Вся суть Степана Трофимовича, как родоначальника бесов, заключается в том, что он был полнейшим представителем полунауки сороковых годов, от которой современная полунаука, естественно, ведет свое происхождение. В этом качестве человека полунауки Степан Трофимович привил к своей невиннейшей душе некоторое количество гражданских мотивов, в силу которых не только без всякой основательной причины бросил университетскую карьеру, но и сохранил на всю жизнь уверенность в своем совершенном превосходстве над людьми своего поколения, а также хотя презрительное, но вместе с тем заискивающее отношение к молодежи, от которой он все ждет какого-то призыва: вы, мол, Степан Трофимович, наш отец и руководитель, придите к нам и ведите нас. Ожидание какой-то телеграммы, о котором иронически замечает автор, осталось у старого чудака на всю жизнь. Он несомненно принадлежит к категории тех «старых бесстыдников», которые никак не могут забыть своего либеральничанья сороковых годов и все ждут от молодого поколения признания их гражданских заслуг. Одни из этих людей, подобно выведенному в романе знаменитому писателю Кармазинову, продолжают до конца всячески заискивать у молодого поколения, не подозревая, что давно уже сделались в глазах его шутами; другие, как Степан Трофимович, глубоко оскорбляются тем, что гражданские заслуги их списаны со счетов, начинают брюзжать и порою даже прорываются до такой степени, что сами торжественно провозглашают разрыв с новым движением. В том и другом случае отношения этих людей к новому времени и новому поколению составляют вопрос личного самолюбия; убеждениями эти представители идеалистической полунауки предшествовавшего периода вообще не богаты, и вздумай молодое поколение хоть немножечко поманить их на свою сторону – они бросятся навстречу с распростертыми объятиями.
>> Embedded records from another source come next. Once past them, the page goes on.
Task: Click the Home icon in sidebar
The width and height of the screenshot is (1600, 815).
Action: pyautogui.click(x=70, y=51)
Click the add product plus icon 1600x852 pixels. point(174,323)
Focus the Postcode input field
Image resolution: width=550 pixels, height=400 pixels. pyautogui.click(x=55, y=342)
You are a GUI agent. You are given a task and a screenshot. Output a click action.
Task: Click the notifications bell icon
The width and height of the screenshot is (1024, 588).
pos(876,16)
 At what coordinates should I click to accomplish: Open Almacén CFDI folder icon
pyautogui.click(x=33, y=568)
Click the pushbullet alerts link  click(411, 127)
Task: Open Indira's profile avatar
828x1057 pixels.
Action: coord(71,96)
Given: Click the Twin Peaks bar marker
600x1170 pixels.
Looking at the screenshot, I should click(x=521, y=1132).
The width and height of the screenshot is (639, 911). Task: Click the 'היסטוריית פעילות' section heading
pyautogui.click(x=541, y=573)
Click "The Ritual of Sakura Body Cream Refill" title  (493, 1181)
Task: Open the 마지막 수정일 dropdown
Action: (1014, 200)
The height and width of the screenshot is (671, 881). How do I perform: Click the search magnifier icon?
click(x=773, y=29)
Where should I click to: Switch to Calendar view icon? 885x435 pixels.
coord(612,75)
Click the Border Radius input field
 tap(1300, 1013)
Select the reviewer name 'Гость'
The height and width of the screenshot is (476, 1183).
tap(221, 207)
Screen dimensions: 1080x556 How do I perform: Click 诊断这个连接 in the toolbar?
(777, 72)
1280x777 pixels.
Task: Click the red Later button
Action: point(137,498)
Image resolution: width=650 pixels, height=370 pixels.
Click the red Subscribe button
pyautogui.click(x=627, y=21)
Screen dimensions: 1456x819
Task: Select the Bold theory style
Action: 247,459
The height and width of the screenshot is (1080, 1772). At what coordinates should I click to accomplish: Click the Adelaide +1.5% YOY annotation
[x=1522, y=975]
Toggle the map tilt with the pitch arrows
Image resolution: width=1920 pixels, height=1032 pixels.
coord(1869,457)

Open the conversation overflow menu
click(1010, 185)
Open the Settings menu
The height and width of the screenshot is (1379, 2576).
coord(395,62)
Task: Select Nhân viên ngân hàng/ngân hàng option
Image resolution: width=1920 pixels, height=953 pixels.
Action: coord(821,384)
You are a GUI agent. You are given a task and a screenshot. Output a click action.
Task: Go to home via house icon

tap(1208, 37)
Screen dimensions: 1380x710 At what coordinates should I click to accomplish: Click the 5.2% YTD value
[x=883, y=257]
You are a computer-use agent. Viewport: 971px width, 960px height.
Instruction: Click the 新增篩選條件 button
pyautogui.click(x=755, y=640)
Они инстинктивно сознают, что между ними и «новыми людьми» есть действительная связь, – и они не ошибаются.
Со Степаном Трофимовичем так и случилось – его поманили, и он бросился с распростертыми объятиями. Это случилось в конце пятидесятых годов, когда на минуту вспомнили о всех вообще либеральных репутациях предшествовавшего тридцатилетия. Степан Трофимович к тому времени сильно захандрил, мучась мыслью, что его забыли, что он никому не нужен, поэтому и на все тогдашнее движение он смотрел в высшей степени высокомерно, именно с той точки, что «его забыли». И вдруг в это-то самое время о нем вспомнили, в заграничных листках и в Петербурге. В газетах явилось даже известие, что он умер, и кто-то обещал напечатать его некролог…
«Степан Трофимович мигом воскрес и сильно приосанился. Все высокомерие его взгляда на современников разом соскочило, и в нем загорелась мечта: примкнуть к движению и показать свои силы. Варвара Петровна тотчас же вновь и во все уверовала и ужасно засуетилась. Решено было ехать в Петербург без малейшего отлагательства, разузнать все на деле, вникнуть лично, и если возможно, войти в новую деятельность всецело и нераздельно. Между прочим она объявила, что готова основать свой журнал и посвятить ему отныне всю свою жизнь. Увидав, что дело дошло до этого, Степан Трофимович стал еще высокомернее…»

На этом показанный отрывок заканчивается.